--- BEGIN ---

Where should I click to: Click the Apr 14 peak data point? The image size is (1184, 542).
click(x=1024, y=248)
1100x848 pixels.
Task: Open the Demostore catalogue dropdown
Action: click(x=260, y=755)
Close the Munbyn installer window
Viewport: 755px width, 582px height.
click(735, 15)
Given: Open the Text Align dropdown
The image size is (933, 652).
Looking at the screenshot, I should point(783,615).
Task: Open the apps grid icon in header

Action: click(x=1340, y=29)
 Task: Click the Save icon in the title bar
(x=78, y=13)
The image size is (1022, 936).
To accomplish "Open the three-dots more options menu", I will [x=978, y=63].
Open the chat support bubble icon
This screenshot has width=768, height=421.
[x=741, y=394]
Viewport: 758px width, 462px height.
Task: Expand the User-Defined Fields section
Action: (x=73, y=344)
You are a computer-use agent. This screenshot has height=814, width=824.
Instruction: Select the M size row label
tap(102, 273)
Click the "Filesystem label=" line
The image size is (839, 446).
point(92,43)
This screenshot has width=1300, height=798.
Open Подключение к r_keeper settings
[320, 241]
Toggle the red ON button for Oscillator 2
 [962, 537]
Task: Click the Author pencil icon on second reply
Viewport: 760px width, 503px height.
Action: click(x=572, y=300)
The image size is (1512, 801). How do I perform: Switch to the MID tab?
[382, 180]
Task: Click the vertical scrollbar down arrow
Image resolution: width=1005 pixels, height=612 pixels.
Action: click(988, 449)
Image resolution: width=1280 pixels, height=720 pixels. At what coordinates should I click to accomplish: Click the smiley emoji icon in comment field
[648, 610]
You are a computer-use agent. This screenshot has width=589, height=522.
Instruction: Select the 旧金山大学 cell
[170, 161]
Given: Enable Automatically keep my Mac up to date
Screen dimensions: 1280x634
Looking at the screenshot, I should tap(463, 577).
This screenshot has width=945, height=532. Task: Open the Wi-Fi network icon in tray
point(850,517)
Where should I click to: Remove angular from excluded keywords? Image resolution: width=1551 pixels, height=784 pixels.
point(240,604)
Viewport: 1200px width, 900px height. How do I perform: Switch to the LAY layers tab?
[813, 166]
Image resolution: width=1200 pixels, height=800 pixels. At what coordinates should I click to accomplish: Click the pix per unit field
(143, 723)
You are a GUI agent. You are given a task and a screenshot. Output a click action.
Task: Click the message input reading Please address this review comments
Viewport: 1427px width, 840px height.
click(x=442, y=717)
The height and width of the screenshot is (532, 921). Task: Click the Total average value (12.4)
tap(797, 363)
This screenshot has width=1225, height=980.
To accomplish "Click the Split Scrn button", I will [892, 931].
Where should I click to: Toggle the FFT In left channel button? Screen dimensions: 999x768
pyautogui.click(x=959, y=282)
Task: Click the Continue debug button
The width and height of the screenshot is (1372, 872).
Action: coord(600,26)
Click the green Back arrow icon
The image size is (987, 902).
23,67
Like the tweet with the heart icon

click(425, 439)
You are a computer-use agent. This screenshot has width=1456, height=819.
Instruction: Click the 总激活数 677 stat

--- END ---

Task instructions - Find every line in the listing above that contains the string "what", matching case exactly, and copy each of those lines out in full.

Exercise result -
Image resolution: width=1280 pixels, height=720 pixels. At what coordinates should I click to accomplish: Click the smiley emoji icon in comment field
Image resolution: width=1200 pixels, height=800 pixels. At what coordinates should I click to accomplish: Click the pix per unit field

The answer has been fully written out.